Pontos Fortes: os post-its são individuais. Não há limite de quantidade de notas por pessoa, que deve se identificar em cada uma delas. As perguntas aqui são: quais são as suas habilidades para ajudar esse grupo a atingir os objetivos? Quais são suas soft skills? O que você faz bem?

 

Fraquezas e Riscos: os post-its são individuais. Não há limite de quantidade de notas por pessoa, que deve se identificar em cada uma delas. As perguntas aqui são: quais são as fraquezas que você ou esse grupo tem? Quais são os obstáculos que você visualiza para esse grupo atingir os objetivos comuns? O que esse grupo precisa saber sobre você? 

 

Necessidades e Expectativas: Os post-its são individuais, não há limite de quantidade e as pessoas precisam se identificar nele. As perguntas aqui são: o que vocês precisam para o sucesso desse time? Quais são as suas necessidades pessoais em relação ao time para você fazer o seu melhor?

 

Regras e Atividades: Os post-its são individuais, não há limite de quantidade e as pessoas precisam se identificar nele. As perguntas aqui são: quais são as regras que queremos introduzir depois desta sessão? Queremos desenvolver alguma atividade ou ação depois dessa sessão?

 

 

O que aprendi aplicando o Team Canvas

 

Vou compilar aqui as principais alterações e aprendizados que adquiri rodando esse dinâmica:

 

  • Não existe certo ou errado nas escolhas do grupo ou nos post-its individuais. Deixe o grupo conduzir a criação e os caminhos.

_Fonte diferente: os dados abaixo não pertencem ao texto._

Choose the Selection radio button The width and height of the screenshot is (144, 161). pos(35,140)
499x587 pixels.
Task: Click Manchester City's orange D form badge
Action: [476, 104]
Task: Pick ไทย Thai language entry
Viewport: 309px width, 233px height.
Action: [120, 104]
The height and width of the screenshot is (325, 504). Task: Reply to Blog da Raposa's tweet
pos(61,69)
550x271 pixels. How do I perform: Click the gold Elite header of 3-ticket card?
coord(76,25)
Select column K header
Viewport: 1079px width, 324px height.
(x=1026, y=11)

  • Recomendo rodar as primeiras dinâmicas com grupos menores, de 10 a 15 pessoas, para depois encarar desafios maiores. Eu já rodei essa dinâmica para 50 pessoas e o desafio é grande. Para grupos maiores com mais de 20 integrantes, eu recomendo ter cofacilitador.

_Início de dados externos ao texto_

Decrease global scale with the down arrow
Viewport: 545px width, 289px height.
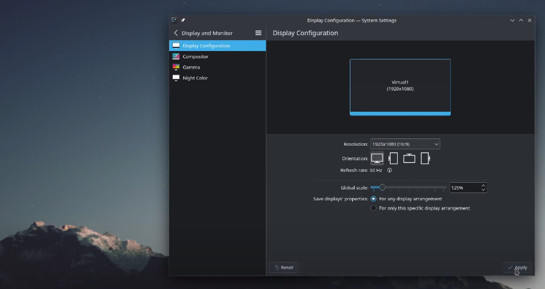(x=483, y=190)
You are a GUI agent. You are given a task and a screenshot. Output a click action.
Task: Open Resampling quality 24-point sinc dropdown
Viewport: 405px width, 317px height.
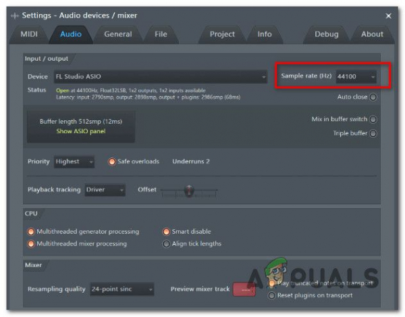[x=122, y=289]
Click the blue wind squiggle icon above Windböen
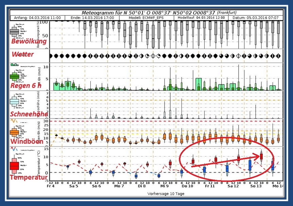The image size is (293, 206). tap(13, 121)
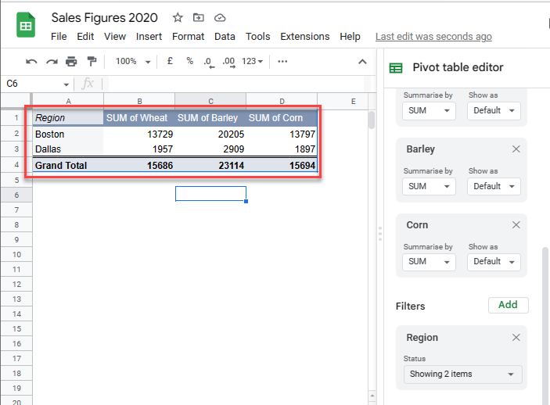This screenshot has height=405, width=550.
Task: Open the Data menu
Action: tap(225, 36)
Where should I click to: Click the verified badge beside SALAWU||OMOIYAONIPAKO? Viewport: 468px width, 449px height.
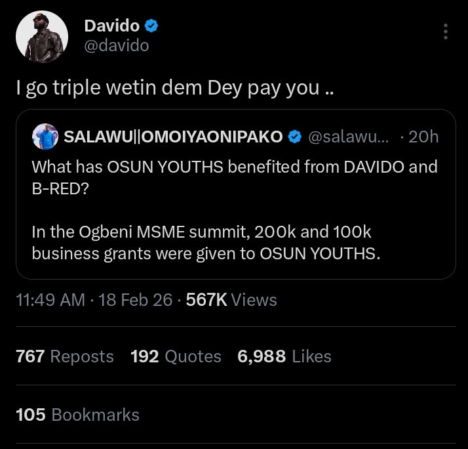295,137
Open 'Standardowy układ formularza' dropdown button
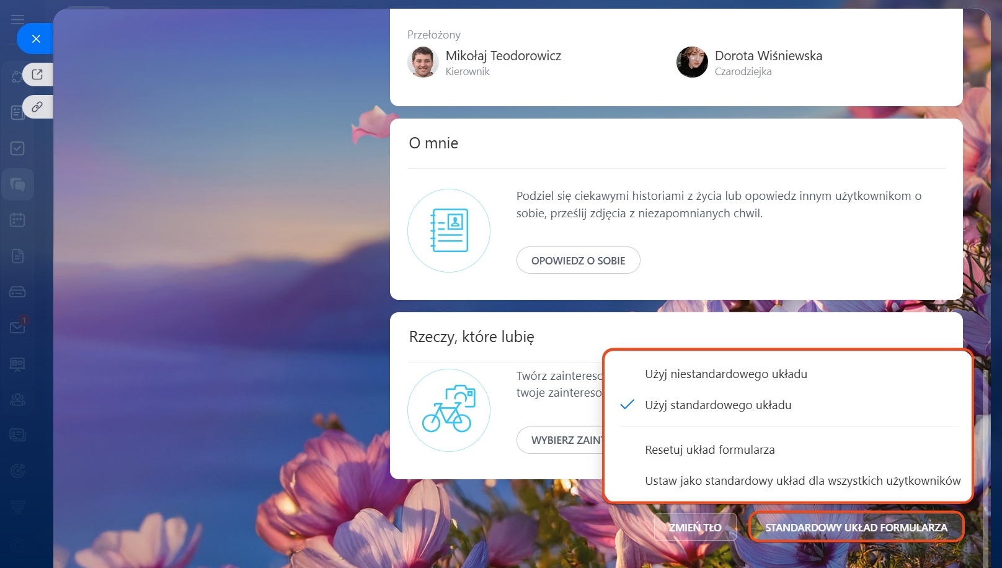Screen dimensions: 1002x568 coord(856,528)
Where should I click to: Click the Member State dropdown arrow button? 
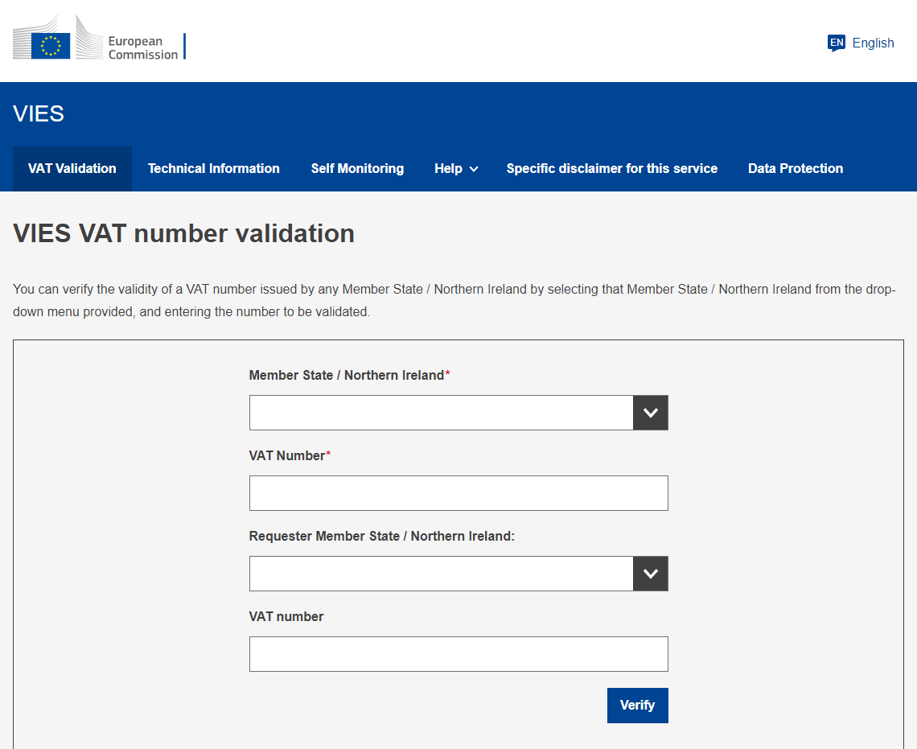[x=650, y=413]
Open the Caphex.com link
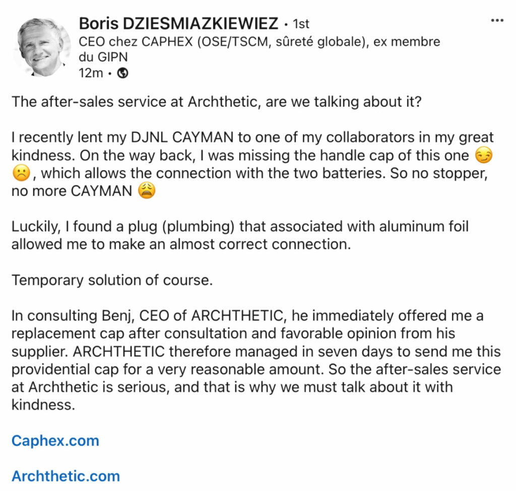The height and width of the screenshot is (491, 516). [x=55, y=441]
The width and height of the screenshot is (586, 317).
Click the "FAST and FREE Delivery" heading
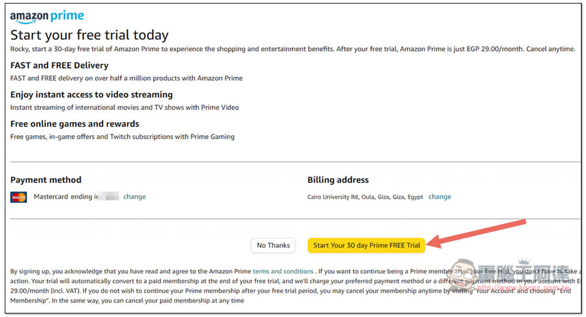pos(59,66)
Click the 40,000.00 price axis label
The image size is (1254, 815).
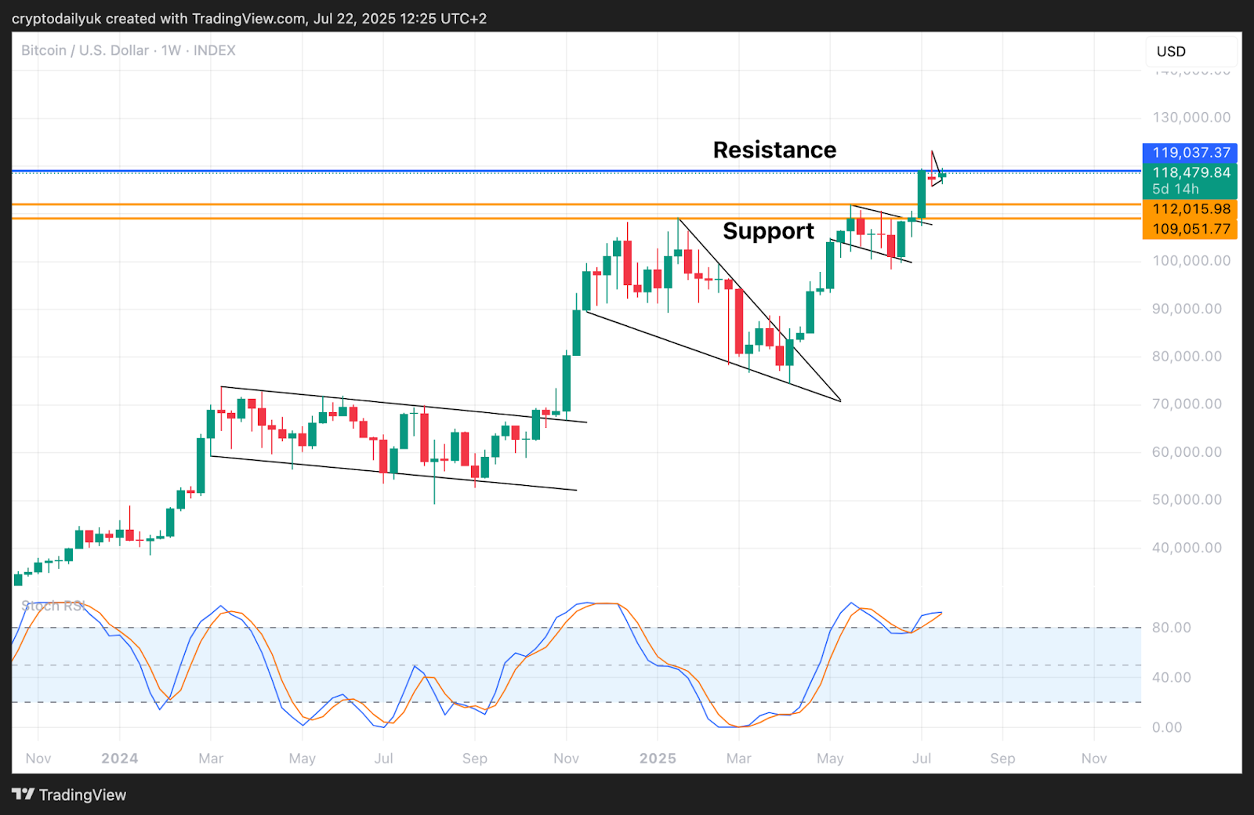pyautogui.click(x=1186, y=548)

  • Eu sempre leio todos os post-its e olho para quem escreveu, para tentar identificar algum sinal que me permita explorar mais o assunto. Um caso real: um participante colocou um post-it falando que não gostava de receber feedbacks do seu trabalho, na parte relativa às necessidades e expectativas. Lendo a nota, vi que ele se mostrou aberto a falar mais e conseguimos, juntos, chegar ao entendimento de que ele precisava receber feedbacks das suas entregas para não entrar em uma espiral negativa e de baixa autoestima.

  • Nas saídas, regras e atividades, é fundamental que o grupo se conecte e assuma a responsabilidade de desdobrar a ação sugerida. Para isso, eu sempre listo as cinco alternativas mais votadas e pergunto quem quer desdobrá-las. Alguém assumindo, colocamos uma data alvo e uma forma de acompanhamento (Trello, reuniões, etc). No final, questiono se alguém do grupo quer desdobrar alguma das ações/ideias que não estão entre as mais votadas. Em uma dinâmica, por exemplo, tivemos um caso em que o grupo se dispôs a fazer uma ação social na qual construíssem algo com as mãos. Com essa informação, o desdobramento resultou em uma ação social na escola Escola Estadual Prof. Maria Belmira Trindade, em Belo Horizonte-MG, onde pintamos 12 salas de aula.

 

Dito isso, fica a pergunta: mas o que se ganha com tudo isso? Para as empresas fica a qualidade do produto final, desenvolvido por um time coeso e comprometido. Para as pessoas, o resultado é certamente um maior conhecimento sobre si próprio e ampliação da capacidade de trabalhar em equipe. 

 

Afinal, parafraseando Cesar Gon, nosso CEO, nós "desenvolvemos pessoas antes de desenvolver softwares".